Moving Back to Service-Centred Dentistry
This is not about rejecting progress or innovation.
It is about restoring balance.
In Your Conversations
Be explicit about:
- The individuality of treatment
- The variables that influence outcomes
- The collaborative nature of care
Help patients understand:
“This is not something being sold to you.

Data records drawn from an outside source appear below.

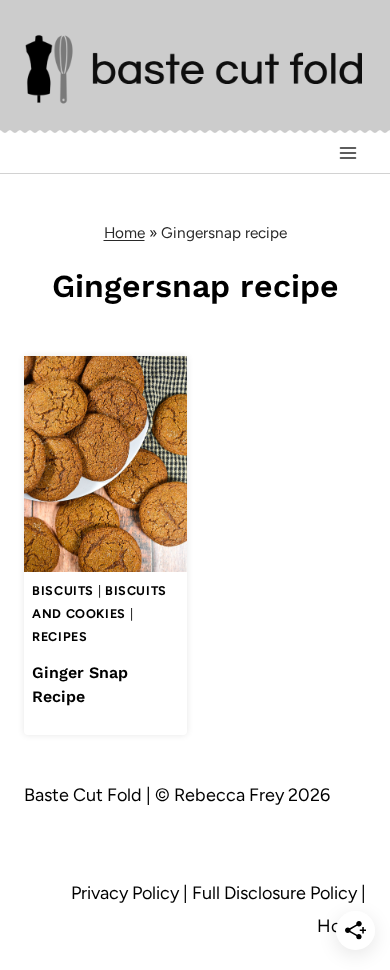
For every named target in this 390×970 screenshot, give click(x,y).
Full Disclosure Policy (274, 893)
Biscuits (63, 590)
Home (124, 232)
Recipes (59, 636)
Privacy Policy (125, 893)
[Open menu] (347, 152)
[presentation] (105, 464)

This is something being created with you.”
In Your Marketing
Shift the narrative from:
- Price → Value
- Speed → Thoughtfulness
- Uniformity → Personalisation
Show:
- Process
- Thinking
- Care
- Decision-making
Not just outcomes.
In Your Team Culture
Ensure everyone communicates consistently:
- Reception
- Nurses
- Treatment coordinators
Because commoditisation often begins before the patient even enters the surgery.
A Final Reflection
If dentistry continues to be presented as a commodity, it will be treated as one.
And commodities are:
- Compared
- Discounted
- Replaced
But dentistry, at its best, is none of these things.
It is:
- Thoughtful
- Skilled
- Human
- Relational
The responsibility sits with all of us — in every conversation, every piece of marketing, every patient interaction — to reinforce that distinction.
Because the moment patients truly understand the difference, everything changes:
- Trust deepens
- Decisions become clearer
- Outcomes feel more meaningful
And dentistry returns to where it belongs.
Not on a shelf.
But in the hands of a professional, working in partnership with a patient.
What can you do today that changes how patients view dentistry?